Posted on Jun 5, 2008
By Zoe Lojical


by Vicki Hearne

Skyhorse Publishing, 288 pages, $14.95

Available on Amazon.com

I discovered this book while browsing animal training books in a long-ago bookstore on the ground floor of the World Trade Center. The book is still very much with me. I mean, there I was, looking for helpful hints on training my cat, who already knew how to "shake" paws with me (how cute!), and up turns this deft, book-long argument couched in classical rhetoric - on animal training. Who knew?

So I bought the book and read it. Slowly. A book-long academic document about a (normally) non-academic subject, it is not your regular page-turner. The author, the late Vicki Hearne, was an academic and an animal trainer who integrated the two pursuits into one career and fervently believed in the partnership of human and domestic animal.

In this passage, Hearne - an Airedale lover who became an outspoken advocate of the Pit Bull in print and on film - begins to parse philosophy, which she practiced at Yale and Stanford, and animal training:

. . . . I would leave the university [in the afternoon] to work with a dog or so and any horses that had been left out of the morning schedule. Here, in the various training arenas, the discourse was radically different. It was, as I have said, anthropomorphic, "morally loaded," as it has always been in the great training manuals. By this I mean that implicit as well as explicit in the trainers' language is the notion that animals are capable not only of activities requiring "IQ" - a rather arid conception - but also of a complex and delicate (though not infallible) moral understanding that is so inextricably a function of their relationships with human beings that it may well be said to constitute those relationships.

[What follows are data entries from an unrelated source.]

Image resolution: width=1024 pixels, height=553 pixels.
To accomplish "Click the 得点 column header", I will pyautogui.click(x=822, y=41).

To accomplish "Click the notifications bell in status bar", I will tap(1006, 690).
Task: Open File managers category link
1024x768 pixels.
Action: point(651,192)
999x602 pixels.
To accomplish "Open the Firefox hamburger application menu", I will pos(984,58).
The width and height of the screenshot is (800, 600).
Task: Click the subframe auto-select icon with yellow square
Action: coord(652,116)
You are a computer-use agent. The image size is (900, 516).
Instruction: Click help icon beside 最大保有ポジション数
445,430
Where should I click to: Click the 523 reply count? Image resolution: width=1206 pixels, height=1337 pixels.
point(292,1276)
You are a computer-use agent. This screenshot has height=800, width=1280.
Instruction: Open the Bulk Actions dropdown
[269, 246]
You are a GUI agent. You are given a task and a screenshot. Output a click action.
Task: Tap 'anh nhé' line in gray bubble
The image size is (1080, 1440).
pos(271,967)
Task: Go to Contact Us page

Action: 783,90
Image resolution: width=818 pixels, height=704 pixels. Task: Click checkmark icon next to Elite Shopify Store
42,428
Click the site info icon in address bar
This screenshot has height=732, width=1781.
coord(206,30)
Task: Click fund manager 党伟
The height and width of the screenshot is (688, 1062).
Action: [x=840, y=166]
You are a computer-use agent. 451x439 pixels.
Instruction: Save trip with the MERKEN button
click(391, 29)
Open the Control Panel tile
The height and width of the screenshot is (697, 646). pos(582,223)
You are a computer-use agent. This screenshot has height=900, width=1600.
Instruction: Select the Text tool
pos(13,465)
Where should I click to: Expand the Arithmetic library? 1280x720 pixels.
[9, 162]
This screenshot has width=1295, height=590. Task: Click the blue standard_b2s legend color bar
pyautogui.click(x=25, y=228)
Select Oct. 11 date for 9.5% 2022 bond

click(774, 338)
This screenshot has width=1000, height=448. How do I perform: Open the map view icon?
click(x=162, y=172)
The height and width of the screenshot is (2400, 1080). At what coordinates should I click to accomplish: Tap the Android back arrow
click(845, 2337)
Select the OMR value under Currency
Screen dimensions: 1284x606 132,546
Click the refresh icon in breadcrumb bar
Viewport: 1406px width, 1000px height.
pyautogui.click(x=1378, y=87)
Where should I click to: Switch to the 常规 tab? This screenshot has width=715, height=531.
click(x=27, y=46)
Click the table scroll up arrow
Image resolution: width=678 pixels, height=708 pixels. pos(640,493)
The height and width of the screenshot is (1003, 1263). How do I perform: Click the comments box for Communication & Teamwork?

And here's her footnote, an academic device not common in books about pets:

By "moral understanding" I mean that as far as a trainer is concerned a dog is perfectly capable of understanding that he ought not to pee on the bedpost even though he might want to. Characterizing the dog's own formulations of this understanding is a separate matter. To say what I've just said is, of course, to make a claim about the nature of moral understanding.  

Nothing cute here. And this is just the introduction.

And yet this highly clausal and phrasal equivocating unfurls a seductive argument that, in the relationship between us and our animals, domestication is a two-way street. That animals, especially dogs, bring their own moral sense to our every domestic meeting with them subverts the more silly-ass notions some of us have about "pets." In staying at the level of "cute," we comfortably keep them as "poor dumb animals." What worlds of being did I leave out in so carefully, even lovingly, circumscribing my animals with the single term "pet"?

I exaggerate only a little in claiming the argument of Adam's Task was as new to me as being attacked on a clear blue day would become. I'd wondered what kind of weird inter-species vibe led some animals in their wisdom to choose us, out of all the other species, to be domesticated with. Adam's Task demands we consider the obligation we take on by acquiescing to that choice. I've re-read the book and will circle back to it again in a year or two because there's real pleasure in reading writing as skilled as the thinking it explicates.